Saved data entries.
-- START --

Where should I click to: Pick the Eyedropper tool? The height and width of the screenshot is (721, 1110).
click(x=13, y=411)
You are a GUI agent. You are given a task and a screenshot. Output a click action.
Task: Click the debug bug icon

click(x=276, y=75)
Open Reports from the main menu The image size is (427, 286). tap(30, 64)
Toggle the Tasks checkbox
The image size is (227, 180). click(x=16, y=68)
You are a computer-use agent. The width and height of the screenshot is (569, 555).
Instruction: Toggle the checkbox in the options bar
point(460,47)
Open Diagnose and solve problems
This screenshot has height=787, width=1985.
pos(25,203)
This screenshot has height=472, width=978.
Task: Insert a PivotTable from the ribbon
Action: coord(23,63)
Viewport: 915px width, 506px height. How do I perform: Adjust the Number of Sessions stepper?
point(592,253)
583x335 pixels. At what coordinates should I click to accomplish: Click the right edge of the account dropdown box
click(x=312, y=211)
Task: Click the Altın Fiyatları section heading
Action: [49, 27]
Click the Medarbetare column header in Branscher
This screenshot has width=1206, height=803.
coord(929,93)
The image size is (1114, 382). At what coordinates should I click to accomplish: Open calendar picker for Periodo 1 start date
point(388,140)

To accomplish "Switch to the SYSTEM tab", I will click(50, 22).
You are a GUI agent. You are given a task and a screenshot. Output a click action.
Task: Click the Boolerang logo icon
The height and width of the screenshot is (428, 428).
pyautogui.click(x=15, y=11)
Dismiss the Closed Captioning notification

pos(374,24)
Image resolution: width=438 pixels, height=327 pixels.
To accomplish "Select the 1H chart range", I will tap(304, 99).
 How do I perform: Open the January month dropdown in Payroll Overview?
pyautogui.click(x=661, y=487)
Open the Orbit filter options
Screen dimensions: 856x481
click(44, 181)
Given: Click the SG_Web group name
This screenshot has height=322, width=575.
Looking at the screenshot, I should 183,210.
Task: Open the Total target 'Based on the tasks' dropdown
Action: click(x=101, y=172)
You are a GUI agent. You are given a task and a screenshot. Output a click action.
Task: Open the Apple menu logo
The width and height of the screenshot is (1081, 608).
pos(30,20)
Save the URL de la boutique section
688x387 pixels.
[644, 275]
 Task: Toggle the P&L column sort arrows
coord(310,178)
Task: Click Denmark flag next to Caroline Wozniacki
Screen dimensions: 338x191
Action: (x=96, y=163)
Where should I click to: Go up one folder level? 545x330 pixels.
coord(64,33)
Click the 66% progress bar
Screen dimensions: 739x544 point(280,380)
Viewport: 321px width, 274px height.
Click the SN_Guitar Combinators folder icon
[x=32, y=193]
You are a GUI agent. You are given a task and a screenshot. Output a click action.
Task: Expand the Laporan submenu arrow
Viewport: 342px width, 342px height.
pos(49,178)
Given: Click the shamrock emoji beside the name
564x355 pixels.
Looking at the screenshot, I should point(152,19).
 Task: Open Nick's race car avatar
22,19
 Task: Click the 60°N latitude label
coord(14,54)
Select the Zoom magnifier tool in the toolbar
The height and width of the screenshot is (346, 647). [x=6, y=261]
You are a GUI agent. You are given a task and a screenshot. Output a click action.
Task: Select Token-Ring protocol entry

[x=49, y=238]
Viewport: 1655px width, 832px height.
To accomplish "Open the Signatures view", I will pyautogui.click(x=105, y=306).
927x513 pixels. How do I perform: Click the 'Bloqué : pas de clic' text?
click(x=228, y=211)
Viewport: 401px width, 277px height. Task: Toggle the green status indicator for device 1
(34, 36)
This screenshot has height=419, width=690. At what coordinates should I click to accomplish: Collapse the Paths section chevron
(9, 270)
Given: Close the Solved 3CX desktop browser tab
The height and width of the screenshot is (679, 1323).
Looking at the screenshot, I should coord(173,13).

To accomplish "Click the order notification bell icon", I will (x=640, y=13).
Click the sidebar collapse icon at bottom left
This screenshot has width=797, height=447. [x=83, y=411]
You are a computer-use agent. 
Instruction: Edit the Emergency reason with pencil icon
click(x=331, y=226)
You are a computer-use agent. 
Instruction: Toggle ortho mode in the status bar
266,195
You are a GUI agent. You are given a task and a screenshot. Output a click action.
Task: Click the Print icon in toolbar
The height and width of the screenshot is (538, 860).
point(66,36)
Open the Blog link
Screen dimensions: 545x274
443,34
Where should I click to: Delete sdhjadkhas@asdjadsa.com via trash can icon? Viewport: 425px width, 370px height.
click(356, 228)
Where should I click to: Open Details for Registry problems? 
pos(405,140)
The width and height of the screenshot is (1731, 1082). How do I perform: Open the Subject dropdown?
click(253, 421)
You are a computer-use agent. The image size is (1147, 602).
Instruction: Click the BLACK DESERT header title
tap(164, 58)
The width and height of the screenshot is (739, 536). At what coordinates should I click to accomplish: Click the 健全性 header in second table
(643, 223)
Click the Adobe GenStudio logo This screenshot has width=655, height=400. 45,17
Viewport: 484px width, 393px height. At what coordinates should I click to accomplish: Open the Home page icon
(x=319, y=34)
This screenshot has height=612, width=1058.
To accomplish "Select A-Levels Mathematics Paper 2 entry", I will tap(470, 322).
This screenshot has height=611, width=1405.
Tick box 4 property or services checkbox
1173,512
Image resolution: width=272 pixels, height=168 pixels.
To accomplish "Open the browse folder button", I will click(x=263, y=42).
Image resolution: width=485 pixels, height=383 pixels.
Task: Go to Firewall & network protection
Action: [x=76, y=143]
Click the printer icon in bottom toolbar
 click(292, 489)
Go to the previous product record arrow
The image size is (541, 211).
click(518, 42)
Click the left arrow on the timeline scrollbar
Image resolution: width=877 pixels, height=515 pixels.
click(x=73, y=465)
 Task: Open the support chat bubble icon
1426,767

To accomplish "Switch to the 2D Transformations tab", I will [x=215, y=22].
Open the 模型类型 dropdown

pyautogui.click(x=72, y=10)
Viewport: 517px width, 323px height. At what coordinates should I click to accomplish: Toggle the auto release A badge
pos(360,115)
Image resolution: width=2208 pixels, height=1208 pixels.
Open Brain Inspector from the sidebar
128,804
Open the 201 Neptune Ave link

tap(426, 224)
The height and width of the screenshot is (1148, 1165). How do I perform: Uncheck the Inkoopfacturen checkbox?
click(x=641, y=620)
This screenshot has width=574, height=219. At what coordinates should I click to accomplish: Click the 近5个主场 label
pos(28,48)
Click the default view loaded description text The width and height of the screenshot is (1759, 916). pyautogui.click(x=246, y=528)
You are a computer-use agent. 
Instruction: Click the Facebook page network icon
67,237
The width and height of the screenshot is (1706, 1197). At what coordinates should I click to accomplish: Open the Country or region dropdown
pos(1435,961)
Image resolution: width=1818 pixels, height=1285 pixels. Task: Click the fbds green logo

-- END --

Instruction. Edit the lines above by changing each "checkbox" to "check box", and leave everything else the same.

Response to this task.
Where should I click to: Pick the Eyedropper tool? The height and width of the screenshot is (721, 1110).
click(x=13, y=411)
You are a GUI agent. You are given a task and a screenshot. Output a click action.
Task: Click the debug bug icon

click(x=276, y=75)
Open Reports from the main menu The image size is (427, 286). tap(30, 64)
Toggle the Tasks check box
The image size is (227, 180). click(x=16, y=68)
You are a computer-use agent. The width and height of the screenshot is (569, 555).
Instruction: Toggle the check box in the options bar
point(460,47)
Open Diagnose and solve problems
This screenshot has height=787, width=1985.
pos(25,203)
This screenshot has height=472, width=978.
Task: Insert a PivotTable from the ribbon
Action: coord(23,63)
Viewport: 915px width, 506px height. How do I perform: Adjust the Number of Sessions stepper?
point(592,253)
583x335 pixels. At what coordinates should I click to accomplish: Click the right edge of the account dropdown box
click(x=312, y=211)
Task: Click the Altın Fiyatları section heading
Action: [49, 27]
Click the Medarbetare column header in Branscher
This screenshot has width=1206, height=803.
coord(929,93)
The image size is (1114, 382). At what coordinates should I click to accomplish: Open calendar picker for Periodo 1 start date
point(388,140)

To accomplish "Switch to the SYSTEM tab", I will click(50, 22).
You are a GUI agent. You are given a task and a screenshot. Output a click action.
Task: Click the Boolerang logo icon
The height and width of the screenshot is (428, 428).
pyautogui.click(x=15, y=11)
Dismiss the Closed Captioning notification

pos(374,24)
Image resolution: width=438 pixels, height=327 pixels.
To accomplish "Select the 1H chart range", I will tap(304, 99).
 How do I perform: Open the January month dropdown in Payroll Overview?
pyautogui.click(x=661, y=487)
Open the Orbit filter options
Screen dimensions: 856x481
click(44, 181)
Given: Click the SG_Web group name
This screenshot has height=322, width=575.
Looking at the screenshot, I should 183,210.
Task: Open the Total target 'Based on the tasks' dropdown
Action: click(x=101, y=172)
You are a GUI agent. You are given a task and a screenshot. Output a click action.
Task: Open the Apple menu logo
The width and height of the screenshot is (1081, 608).
pos(30,20)
Save the URL de la boutique section
688x387 pixels.
[644, 275]
 Task: Toggle the P&L column sort arrows
coord(310,178)
Task: Click Denmark flag next to Caroline Wozniacki
Screen dimensions: 338x191
Action: (x=96, y=163)
Where should I click to: Go up one folder level? 545x330 pixels.
coord(64,33)
Click the 66% progress bar
Screen dimensions: 739x544 point(280,380)
Viewport: 321px width, 274px height.
Click the SN_Guitar Combinators folder icon
[x=32, y=193]
You are a GUI agent. You are given a task and a screenshot. Output a click action.
Task: Expand the Laporan submenu arrow
Viewport: 342px width, 342px height.
pos(49,178)
Given: Click the shamrock emoji beside the name
564x355 pixels.
Looking at the screenshot, I should point(152,19).
 Task: Open Nick's race car avatar
22,19
 Task: Click the 60°N latitude label
coord(14,54)
Select the Zoom magnifier tool in the toolbar
The height and width of the screenshot is (346, 647). [x=6, y=261]
You are a GUI agent. You are given a task and a screenshot. Output a click action.
Task: Select Token-Ring protocol entry

[x=49, y=238]
Viewport: 1655px width, 832px height.
To accomplish "Open the Signatures view", I will pyautogui.click(x=105, y=306).
927x513 pixels. How do I perform: Click the 'Bloqué : pas de clic' text?
click(x=228, y=211)
Viewport: 401px width, 277px height. Task: Toggle the green status indicator for device 1
(34, 36)
This screenshot has height=419, width=690. At what coordinates should I click to accomplish: Collapse the Paths section chevron
(9, 270)
Given: Close the Solved 3CX desktop browser tab
The height and width of the screenshot is (679, 1323).
Looking at the screenshot, I should coord(173,13).

To accomplish "Click the order notification bell icon", I will (x=640, y=13).
Click the sidebar collapse icon at bottom left
This screenshot has width=797, height=447. [x=83, y=411]
You are a computer-use agent. 
Instruction: Edit the Emergency reason with pencil icon
click(x=331, y=226)
You are a computer-use agent. 
Instruction: Toggle ortho mode in the status bar
266,195
You are a GUI agent. You are given a task and a screenshot. Output a click action.
Task: Click the Print icon in toolbar
The height and width of the screenshot is (538, 860).
point(66,36)
Open the Blog link
Screen dimensions: 545x274
443,34
Where should I click to: Delete sdhjadkhas@asdjadsa.com via trash can icon? Viewport: 425px width, 370px height.
click(356, 228)
Where should I click to: Open Details for Registry problems? 
pos(405,140)
The width and height of the screenshot is (1731, 1082). How do I perform: Open the Subject dropdown?
click(253, 421)
You are a computer-use agent. The image size is (1147, 602).
Instruction: Click the BLACK DESERT header title
tap(164, 58)
The width and height of the screenshot is (739, 536). At what coordinates should I click to accomplish: Click the 健全性 header in second table
(643, 223)
Click the Adobe GenStudio logo This screenshot has width=655, height=400. 45,17
Viewport: 484px width, 393px height. At what coordinates should I click to accomplish: Open the Home page icon
(x=319, y=34)
This screenshot has height=612, width=1058.
To accomplish "Select A-Levels Mathematics Paper 2 entry", I will tap(470, 322).
This screenshot has height=611, width=1405.
Tick box 4 property or services check box
1173,512
Image resolution: width=272 pixels, height=168 pixels.
To accomplish "Open the browse folder button", I will click(x=263, y=42).
Image resolution: width=485 pixels, height=383 pixels.
Task: Go to Firewall & network protection
Action: [x=76, y=143]
Click the printer icon in bottom toolbar
 click(292, 489)
Go to the previous product record arrow
The image size is (541, 211).
click(518, 42)
Click the left arrow on the timeline scrollbar
Image resolution: width=877 pixels, height=515 pixels.
click(x=73, y=465)
 Task: Open the support chat bubble icon
1426,767

To accomplish "Switch to the 2D Transformations tab", I will [x=215, y=22].
Open the 模型类型 dropdown

pyautogui.click(x=72, y=10)
Viewport: 517px width, 323px height. At what coordinates should I click to accomplish: Toggle the auto release A badge
pos(360,115)
Image resolution: width=2208 pixels, height=1208 pixels.
Open Brain Inspector from the sidebar
128,804
Open the 201 Neptune Ave link

tap(426, 224)
The height and width of the screenshot is (1148, 1165). How do I perform: Uncheck the Inkoopfacturen check box?
click(x=641, y=620)
This screenshot has width=574, height=219. At what coordinates should I click to accomplish: Click the 近5个主场 label
pos(28,48)
Click the default view loaded description text The width and height of the screenshot is (1759, 916). pyautogui.click(x=246, y=528)
You are a computer-use agent. 
Instruction: Click the Facebook page network icon
67,237
The width and height of the screenshot is (1706, 1197). At what coordinates should I click to accomplish: Open the Country or region dropdown
pos(1435,961)
Image resolution: width=1818 pixels, height=1285 pixels. Task: Click the fbds green logo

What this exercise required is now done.